### Task instructions
Please repeat the lines below exactly. Begin with the line containing "Choose Economic PCBA type" and go on through the line containing "Task: Sort by the Entry column header".

____________________

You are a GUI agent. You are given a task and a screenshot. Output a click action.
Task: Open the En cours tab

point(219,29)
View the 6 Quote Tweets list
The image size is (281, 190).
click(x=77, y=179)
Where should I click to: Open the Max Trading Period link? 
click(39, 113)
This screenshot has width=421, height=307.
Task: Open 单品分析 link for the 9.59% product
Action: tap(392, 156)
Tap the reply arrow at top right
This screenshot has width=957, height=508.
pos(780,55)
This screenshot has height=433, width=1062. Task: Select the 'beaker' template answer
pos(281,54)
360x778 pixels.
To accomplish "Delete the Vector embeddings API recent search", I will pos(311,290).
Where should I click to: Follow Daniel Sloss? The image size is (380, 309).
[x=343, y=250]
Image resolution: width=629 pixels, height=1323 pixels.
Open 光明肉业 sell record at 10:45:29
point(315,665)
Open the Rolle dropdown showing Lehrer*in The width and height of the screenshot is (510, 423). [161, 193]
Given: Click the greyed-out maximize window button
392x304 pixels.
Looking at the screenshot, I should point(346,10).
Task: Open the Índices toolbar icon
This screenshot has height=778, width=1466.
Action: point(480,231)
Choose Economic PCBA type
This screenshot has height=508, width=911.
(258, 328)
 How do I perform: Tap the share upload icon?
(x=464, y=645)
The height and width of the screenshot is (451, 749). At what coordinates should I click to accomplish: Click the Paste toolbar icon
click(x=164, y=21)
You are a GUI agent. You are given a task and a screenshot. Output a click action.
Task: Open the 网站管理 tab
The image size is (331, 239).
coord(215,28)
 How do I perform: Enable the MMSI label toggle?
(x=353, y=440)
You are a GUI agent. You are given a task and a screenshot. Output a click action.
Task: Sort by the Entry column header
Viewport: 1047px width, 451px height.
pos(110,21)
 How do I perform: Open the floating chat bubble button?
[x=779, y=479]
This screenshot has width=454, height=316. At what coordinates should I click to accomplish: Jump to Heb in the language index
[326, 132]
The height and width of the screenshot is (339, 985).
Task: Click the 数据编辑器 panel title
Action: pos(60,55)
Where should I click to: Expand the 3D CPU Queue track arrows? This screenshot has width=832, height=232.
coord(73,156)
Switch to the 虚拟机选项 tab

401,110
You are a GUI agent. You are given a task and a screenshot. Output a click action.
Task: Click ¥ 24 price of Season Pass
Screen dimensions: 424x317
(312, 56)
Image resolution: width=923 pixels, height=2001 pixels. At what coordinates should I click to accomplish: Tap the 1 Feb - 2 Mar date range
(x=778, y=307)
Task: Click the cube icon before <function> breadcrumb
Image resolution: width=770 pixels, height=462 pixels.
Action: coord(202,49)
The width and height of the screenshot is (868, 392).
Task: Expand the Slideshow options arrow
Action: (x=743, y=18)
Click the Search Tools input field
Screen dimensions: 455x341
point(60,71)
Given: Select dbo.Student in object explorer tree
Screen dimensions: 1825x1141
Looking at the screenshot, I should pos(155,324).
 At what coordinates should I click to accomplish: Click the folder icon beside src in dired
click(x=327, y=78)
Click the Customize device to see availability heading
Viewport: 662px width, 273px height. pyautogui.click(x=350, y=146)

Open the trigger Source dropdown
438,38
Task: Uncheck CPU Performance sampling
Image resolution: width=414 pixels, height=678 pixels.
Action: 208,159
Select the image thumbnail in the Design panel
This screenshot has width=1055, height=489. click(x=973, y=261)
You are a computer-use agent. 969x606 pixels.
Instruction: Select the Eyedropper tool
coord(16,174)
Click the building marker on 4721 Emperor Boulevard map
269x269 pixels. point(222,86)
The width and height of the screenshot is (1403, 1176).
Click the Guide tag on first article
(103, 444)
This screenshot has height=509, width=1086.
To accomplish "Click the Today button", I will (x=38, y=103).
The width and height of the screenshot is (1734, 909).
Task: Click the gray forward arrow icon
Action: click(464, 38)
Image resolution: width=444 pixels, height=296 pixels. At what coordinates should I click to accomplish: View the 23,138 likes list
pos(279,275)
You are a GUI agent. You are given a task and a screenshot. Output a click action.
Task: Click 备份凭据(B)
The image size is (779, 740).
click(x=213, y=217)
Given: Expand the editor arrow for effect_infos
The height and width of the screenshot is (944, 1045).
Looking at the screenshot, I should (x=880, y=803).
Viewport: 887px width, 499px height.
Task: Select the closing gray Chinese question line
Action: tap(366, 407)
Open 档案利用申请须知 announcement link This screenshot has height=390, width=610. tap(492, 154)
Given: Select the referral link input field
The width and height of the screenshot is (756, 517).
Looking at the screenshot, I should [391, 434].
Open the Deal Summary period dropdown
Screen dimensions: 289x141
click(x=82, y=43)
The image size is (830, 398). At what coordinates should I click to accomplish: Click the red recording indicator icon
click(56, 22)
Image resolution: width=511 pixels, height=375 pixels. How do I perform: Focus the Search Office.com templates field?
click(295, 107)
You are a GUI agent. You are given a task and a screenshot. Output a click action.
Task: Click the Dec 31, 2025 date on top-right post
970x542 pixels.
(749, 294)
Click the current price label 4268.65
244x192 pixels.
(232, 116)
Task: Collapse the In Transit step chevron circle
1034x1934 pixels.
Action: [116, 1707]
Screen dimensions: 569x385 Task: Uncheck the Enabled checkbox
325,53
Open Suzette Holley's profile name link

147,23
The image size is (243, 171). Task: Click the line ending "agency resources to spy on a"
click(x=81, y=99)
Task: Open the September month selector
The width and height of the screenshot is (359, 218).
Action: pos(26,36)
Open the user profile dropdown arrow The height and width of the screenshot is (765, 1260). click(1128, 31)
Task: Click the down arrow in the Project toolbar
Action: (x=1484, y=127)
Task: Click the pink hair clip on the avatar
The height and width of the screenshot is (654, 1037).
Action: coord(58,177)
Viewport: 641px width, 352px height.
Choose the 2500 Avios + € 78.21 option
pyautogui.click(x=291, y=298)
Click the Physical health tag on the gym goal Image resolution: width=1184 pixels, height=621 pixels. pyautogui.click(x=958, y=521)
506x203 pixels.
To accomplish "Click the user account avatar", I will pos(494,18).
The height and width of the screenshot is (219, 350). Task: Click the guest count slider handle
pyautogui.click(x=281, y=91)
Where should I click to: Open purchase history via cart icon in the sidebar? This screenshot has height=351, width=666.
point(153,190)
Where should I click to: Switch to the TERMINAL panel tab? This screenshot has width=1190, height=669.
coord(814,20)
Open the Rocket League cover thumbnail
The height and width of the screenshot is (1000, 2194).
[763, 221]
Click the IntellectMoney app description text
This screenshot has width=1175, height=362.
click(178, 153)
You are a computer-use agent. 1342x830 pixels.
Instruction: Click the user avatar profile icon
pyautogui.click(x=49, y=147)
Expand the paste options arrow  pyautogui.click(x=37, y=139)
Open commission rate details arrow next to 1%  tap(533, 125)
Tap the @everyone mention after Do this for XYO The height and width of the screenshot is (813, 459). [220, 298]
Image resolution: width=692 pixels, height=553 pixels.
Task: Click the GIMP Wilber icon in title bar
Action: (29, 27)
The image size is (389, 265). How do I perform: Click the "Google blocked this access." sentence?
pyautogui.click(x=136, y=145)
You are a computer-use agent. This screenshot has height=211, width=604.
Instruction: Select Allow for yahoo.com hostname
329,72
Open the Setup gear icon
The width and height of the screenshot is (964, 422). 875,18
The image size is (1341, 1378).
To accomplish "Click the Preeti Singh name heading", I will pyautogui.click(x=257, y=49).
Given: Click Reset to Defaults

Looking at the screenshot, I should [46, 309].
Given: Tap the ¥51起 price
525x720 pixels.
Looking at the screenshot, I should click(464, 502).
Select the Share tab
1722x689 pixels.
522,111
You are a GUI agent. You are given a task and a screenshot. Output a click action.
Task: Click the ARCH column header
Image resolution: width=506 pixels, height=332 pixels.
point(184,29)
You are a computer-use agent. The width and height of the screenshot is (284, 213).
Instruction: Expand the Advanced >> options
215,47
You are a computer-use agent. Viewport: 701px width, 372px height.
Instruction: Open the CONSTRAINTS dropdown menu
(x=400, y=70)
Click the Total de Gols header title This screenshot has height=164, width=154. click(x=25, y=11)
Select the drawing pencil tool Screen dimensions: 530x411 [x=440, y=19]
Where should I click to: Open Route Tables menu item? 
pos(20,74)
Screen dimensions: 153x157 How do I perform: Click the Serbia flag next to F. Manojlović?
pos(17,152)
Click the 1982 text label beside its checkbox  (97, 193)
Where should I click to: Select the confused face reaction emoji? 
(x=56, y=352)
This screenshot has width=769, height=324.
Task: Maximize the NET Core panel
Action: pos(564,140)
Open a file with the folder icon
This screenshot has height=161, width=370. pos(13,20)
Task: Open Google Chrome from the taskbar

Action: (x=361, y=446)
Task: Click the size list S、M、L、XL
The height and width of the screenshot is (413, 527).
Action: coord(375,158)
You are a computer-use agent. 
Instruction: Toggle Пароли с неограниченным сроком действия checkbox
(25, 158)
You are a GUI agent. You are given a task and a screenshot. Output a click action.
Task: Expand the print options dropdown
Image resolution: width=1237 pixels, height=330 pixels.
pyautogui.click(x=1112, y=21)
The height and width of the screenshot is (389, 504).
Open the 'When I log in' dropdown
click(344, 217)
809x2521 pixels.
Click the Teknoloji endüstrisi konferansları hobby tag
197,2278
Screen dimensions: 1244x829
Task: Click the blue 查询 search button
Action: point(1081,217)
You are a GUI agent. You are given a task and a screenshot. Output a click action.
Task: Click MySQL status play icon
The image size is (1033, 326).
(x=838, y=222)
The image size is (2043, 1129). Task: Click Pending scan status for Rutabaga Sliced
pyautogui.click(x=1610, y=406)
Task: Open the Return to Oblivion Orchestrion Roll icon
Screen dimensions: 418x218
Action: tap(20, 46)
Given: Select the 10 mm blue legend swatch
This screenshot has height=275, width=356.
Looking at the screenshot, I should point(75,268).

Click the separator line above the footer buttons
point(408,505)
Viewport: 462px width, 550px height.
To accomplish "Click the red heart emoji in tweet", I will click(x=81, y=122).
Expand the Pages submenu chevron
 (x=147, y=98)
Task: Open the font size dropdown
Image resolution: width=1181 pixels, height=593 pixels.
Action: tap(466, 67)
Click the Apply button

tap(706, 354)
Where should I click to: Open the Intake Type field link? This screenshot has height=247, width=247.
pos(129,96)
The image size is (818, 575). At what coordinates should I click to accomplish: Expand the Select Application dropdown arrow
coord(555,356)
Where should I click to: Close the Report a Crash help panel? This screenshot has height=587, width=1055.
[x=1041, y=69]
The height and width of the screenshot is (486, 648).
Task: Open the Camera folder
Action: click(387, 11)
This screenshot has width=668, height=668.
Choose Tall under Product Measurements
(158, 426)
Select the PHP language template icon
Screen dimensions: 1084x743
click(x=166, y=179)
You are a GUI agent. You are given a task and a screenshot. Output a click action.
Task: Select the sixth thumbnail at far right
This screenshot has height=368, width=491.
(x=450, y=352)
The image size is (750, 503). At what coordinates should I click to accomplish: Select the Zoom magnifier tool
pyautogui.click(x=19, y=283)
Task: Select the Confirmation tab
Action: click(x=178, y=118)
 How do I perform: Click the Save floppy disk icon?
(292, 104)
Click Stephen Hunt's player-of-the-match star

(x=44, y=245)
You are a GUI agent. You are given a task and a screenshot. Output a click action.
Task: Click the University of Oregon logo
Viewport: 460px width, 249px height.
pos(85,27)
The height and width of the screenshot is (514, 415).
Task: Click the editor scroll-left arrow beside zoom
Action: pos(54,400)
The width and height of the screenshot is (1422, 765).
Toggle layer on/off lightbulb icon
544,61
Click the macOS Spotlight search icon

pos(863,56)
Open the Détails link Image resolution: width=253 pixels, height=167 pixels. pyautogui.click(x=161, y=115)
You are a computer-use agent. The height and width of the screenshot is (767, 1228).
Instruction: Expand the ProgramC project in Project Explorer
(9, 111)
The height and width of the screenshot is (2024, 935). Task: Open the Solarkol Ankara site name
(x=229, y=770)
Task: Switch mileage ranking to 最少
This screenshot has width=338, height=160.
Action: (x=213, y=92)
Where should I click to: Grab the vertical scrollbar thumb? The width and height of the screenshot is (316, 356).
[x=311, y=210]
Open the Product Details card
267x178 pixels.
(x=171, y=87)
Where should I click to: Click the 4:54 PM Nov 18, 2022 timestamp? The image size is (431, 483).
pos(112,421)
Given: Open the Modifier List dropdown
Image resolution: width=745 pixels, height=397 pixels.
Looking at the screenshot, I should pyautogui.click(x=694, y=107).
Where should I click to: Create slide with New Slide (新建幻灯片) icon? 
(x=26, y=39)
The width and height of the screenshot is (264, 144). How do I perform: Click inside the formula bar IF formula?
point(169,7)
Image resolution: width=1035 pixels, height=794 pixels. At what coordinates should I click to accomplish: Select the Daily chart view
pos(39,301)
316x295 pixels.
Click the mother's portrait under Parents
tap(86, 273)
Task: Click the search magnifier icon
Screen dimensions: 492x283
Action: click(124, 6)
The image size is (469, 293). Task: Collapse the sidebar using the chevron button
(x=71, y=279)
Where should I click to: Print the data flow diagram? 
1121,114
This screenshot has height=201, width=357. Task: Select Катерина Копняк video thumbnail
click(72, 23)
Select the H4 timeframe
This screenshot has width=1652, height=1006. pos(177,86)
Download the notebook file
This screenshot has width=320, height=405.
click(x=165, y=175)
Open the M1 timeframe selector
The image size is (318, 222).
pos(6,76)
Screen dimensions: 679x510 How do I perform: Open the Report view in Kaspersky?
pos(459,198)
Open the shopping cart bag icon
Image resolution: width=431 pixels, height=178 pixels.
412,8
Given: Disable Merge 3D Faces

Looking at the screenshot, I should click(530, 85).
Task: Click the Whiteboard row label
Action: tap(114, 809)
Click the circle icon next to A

____________________

### The answer
Choose Economic PCBA type
This screenshot has height=508, width=911.
(258, 328)
 How do I perform: Tap the share upload icon?
(x=464, y=645)
The height and width of the screenshot is (451, 749). At what coordinates should I click to accomplish: Click the Paste toolbar icon
click(x=164, y=21)
You are a GUI agent. You are given a task and a screenshot. Output a click action.
Task: Open the 网站管理 tab
The image size is (331, 239).
coord(215,28)
 How do I perform: Enable the MMSI label toggle?
(x=353, y=440)
You are a GUI agent. You are given a task and a screenshot. Output a click action.
Task: Sort by the Entry column header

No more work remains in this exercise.